TTR facilitates TDP-43 aggregates targeting autophagosomes for degradation. TDP-43 proteinopathy mimicked in HEK293 cells was co-expressed with mCherry control or mCherry-TTR for super-resolution dSTORM microscopy. (A) Left: Widefield fluorescence images selected higher-order TDP-43 assembly (green) region in the cytoplasm for further (middle) super-resolution imaging is denoted by a white square line. Right: A white square line with two extended dash lines indicates the magnification of assembled TDP-43 puncta from a super-resolution image. Nuclei were counterstained with DAPI (blue). Scale bar = 20 μm. (B) Quantifications of TDP-43 puncta size with or without TTR expression were resolved from dSTORM images (***P < 0.0001, t-test). (C) Left: The region acquired for super-resolution microscopy was selected from the widefield fluorescence image.
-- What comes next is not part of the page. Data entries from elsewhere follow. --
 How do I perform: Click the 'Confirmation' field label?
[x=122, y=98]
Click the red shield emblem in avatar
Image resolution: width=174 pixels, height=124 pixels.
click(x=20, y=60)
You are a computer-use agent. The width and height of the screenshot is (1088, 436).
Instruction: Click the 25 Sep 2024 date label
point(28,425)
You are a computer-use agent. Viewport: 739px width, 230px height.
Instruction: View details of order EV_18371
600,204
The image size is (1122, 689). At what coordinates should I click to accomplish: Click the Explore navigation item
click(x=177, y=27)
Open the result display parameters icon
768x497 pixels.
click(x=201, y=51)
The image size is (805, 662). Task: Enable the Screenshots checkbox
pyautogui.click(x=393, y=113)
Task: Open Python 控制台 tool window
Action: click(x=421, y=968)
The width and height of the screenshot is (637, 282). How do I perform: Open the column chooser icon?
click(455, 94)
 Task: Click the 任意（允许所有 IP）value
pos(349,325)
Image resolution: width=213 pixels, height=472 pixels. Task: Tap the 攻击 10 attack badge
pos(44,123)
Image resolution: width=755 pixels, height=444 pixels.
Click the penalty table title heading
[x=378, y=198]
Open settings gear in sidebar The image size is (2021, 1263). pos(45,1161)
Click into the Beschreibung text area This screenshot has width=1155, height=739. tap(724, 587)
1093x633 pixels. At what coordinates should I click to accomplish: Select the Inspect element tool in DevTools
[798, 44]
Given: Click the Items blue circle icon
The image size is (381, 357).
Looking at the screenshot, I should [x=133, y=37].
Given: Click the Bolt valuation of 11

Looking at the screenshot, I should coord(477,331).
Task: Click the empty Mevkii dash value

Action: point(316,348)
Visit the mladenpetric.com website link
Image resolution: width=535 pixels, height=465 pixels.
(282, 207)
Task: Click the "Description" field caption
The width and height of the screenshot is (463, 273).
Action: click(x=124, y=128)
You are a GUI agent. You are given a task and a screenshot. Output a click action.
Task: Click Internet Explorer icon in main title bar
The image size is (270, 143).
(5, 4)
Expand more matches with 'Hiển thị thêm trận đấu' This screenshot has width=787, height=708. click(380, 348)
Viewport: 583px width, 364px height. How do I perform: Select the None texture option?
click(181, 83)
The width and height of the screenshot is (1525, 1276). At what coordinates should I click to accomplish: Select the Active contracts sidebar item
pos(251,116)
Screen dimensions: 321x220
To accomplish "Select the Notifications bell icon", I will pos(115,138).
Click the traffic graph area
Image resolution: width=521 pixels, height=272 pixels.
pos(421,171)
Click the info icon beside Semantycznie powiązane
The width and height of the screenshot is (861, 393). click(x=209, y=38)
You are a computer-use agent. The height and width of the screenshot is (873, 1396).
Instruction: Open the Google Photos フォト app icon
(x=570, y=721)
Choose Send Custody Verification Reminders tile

Middle: Super-resolution imaging of the condition cells was immunostained with TDP-43 and LC3. Right: The magnified view displaying TDP-43 and LC3 distribution is indicated by the red square line. Scale bar = 5 μm. Quantifications of adjacent TDP-43 and LC3 puncta distributions resolved from dSTORM images are shown as (D) the mean distances (P < 0.0001, t-test) and (E) the distribution proportion of the distances. The distance proportions were calculated according to the number of TDP-43-LC3 puncta distances distributed in the indicated ranges of the grand total counts shown as a bar chart in E. The rest of the data are shown as box-and-whisker plots (min to max). The central horizontal line within the box indicates the median value. Statistically significant differences are denoted by asterisks (***P ≤ 0.001).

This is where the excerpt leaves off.